When the line containing "The width and height of the screenshot is (922, 663)." is found in the data below, copy it and each line after it through the line containing "The width and height of the screenshot is (511, 315).", exactly and with no others.
*** Exercise material Section Begins ***
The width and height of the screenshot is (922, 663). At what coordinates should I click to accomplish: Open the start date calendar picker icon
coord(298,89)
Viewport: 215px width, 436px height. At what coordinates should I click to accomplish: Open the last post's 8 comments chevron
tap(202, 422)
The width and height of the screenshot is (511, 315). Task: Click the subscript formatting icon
*** Exercise material Section Ends ***
*** Exercise material Section Begins ***
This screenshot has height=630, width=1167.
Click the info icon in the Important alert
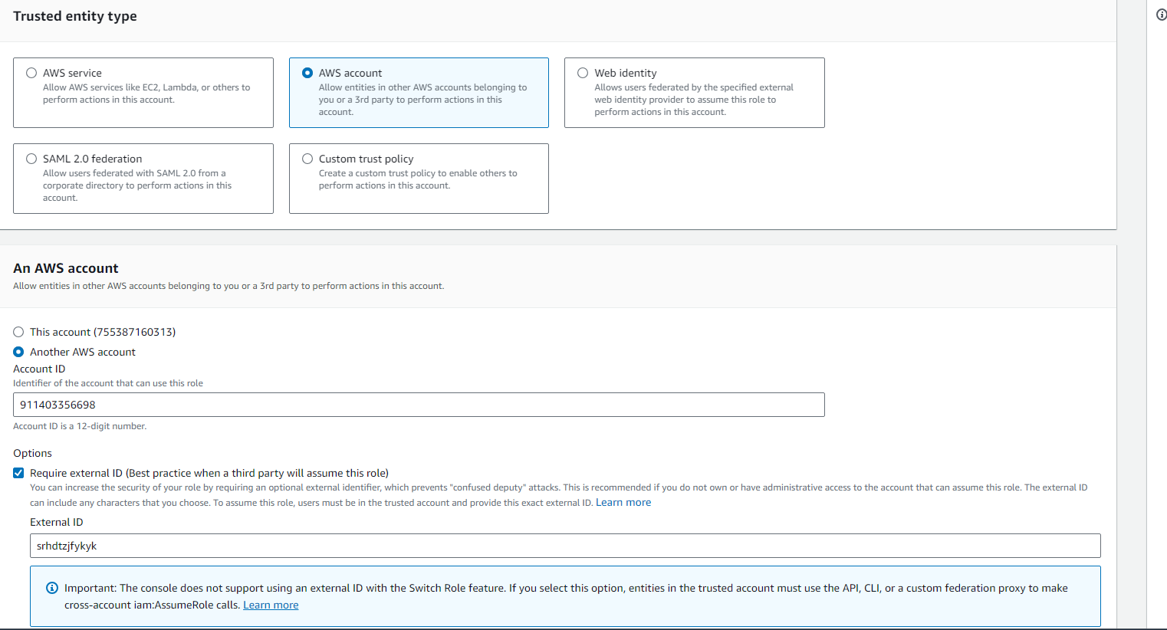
*** Exercise material Section Ends ***
### Problem solution
The width and height of the screenshot is (922, 663). At what coordinates should I click to accomplish: Open the start date calendar picker icon
coord(298,89)
Viewport: 215px width, 436px height. At what coordinates should I click to accomplish: Open the last post's 8 comments chevron
tap(202, 422)
The width and height of the screenshot is (511, 315). Task: Click the subscript formatting icon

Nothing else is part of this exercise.